Here's the structural flaw that the optimistic headlines are obscuring: under the CSA funding mechanism, every student who routes through a non-school provider takes their CTE grant dollars with them. That means districts with thinner enrollment and fewer in-house placements lose revenue precisely when they're being asked to expand work-based learning capacity. The Indiana Fiscal Policy Institute flagged this dynamic in its analysis of HEA 1002. Rural districts face the sharpest exposure — losing CTE grant revenue at exactly the moment rural manufacturing communities most need the pipeline.
The practical result: well-resourced suburban districts are scaling faster. Manufacturers outside the Indianapolis and Hamilton County corridors are at real risk of arriving at 2028 to find the best candidates already locked up by employers who moved earlier. The Class of 2029 deadline is not far away. Get someone on your team engaged with the school districts in your geography before that window closes.
General Motors paused its $3.5 billion EV battery plant in Kokomo, citing softening EV demand. The pause has now run long enough that the workforce architecture built around it — Ivy Tech's ITEP program, Kokomo-area CTE placements — is becoming a stranded asset question.

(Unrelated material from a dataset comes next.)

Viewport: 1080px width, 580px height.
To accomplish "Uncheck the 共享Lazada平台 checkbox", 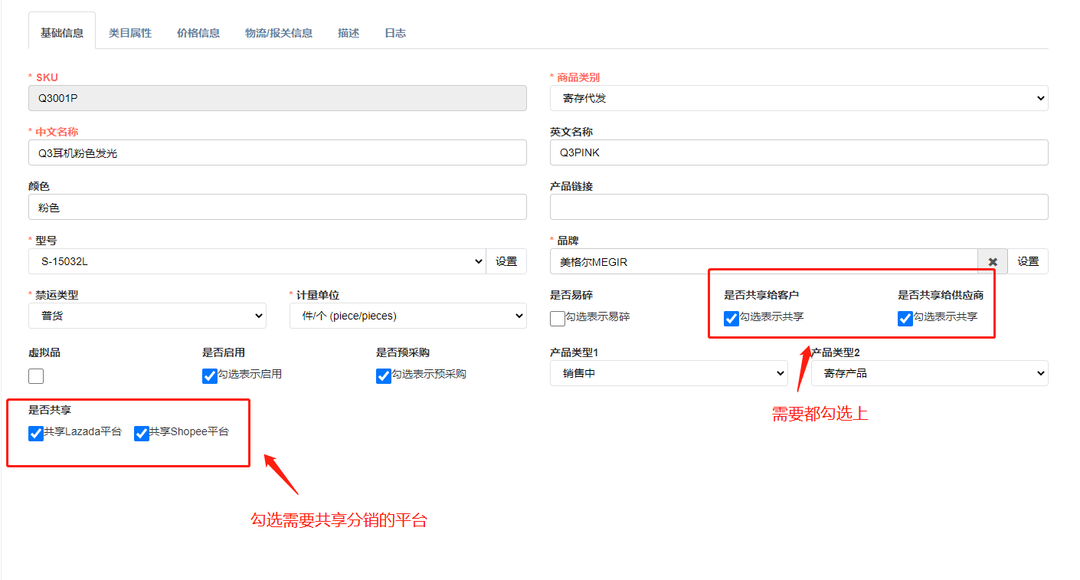I will (36, 433).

Here's the strategic contradiction no prior coverage has fully addressed: Indiana built a visible portion of its workforce development infrastructure around the assumption of major EV battery facility employment. A sustained GM pause puts that pre-built pipeline into a holding pattern. The same high school and community college partners who oriented curriculum toward EV battery manufacturing now face a pivot question — can they retool fast enough to serve other advanced manufacturing sectors if GM's timeline slips further?

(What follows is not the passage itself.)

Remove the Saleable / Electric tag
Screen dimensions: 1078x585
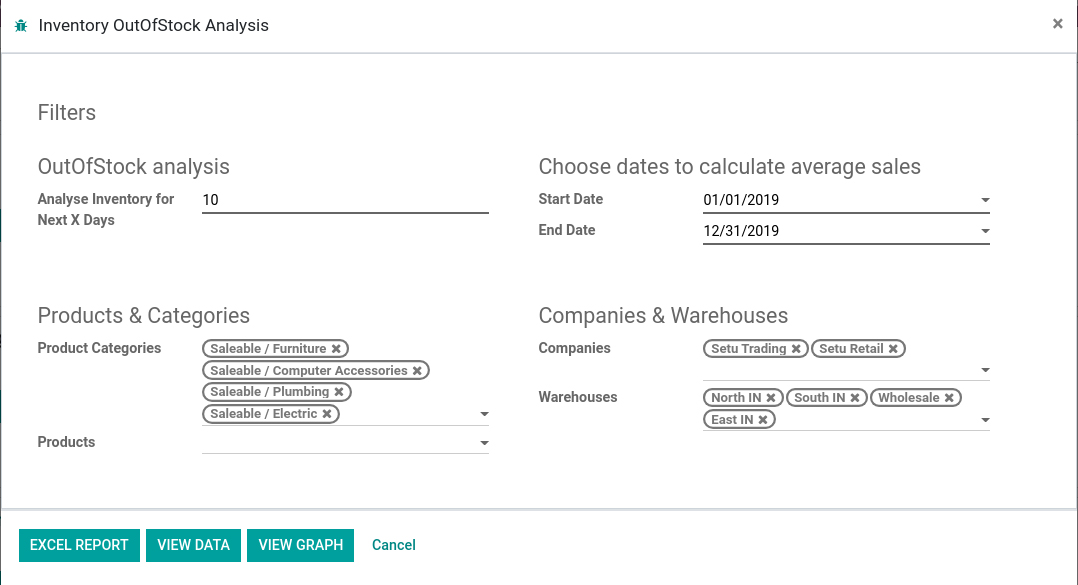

This compounds for Howard County suppliers and contractors who priced workloads around the construction start. The pause lands on top of aluminum and input cost pressures already hitting manufacturers across the region. Watch GM's next quarterly earnings call for any updated capital allocation guidance. A further delay or formal cancellation would trigger renegotiation of supplier and construction contracts already in that pipeline. If your business has any implicit dependency on that project moving forward, map your exposure now — not when GM makes the next announcement.
Q: Should we adjust our CapEx assumptions if any of our projections depend on Indiana beverage supply chain growth, EV battery ramp, or the CTE workforce pipeline scaling on schedule? A: Yes — all three of those assumptions weakened this week. Coca-Cola's glass line doesn't reach full operation until 2028, the CTE funding structure is creating geographic gaps before the 2029 deadline, and GM's Kokomo pause has no confirmed restart timeline. Pressure-test each line item in your pro forma against those realities before your next planning cycle.
Q: How do we know if our location puts us at a disadvantage for CTE work-based learning partnerships? A: If your facility is outside the Indianapolis and Hamilton County corridors — or in a rural district with smaller enrollment — your local school partners are likely losing CTE grant revenue under the CSA mechanism right now. Contact your county's school districts directly and ask what their work-based learning capacity looks like heading into 2027 and 2028. Manufacturers who establish partnerships early get first access to candidates.
Q: What should we do if our supplier relationships or workforce bets depend on the GM Kokomo timeline? A: Map them explicitly. Build a contingency for the scenario where EV demand recovery takes longer than current consensus assumes. If any supplier or subcontractor in your chain priced work around that construction start, you want that exposure identified before GM's next earnings call, not after.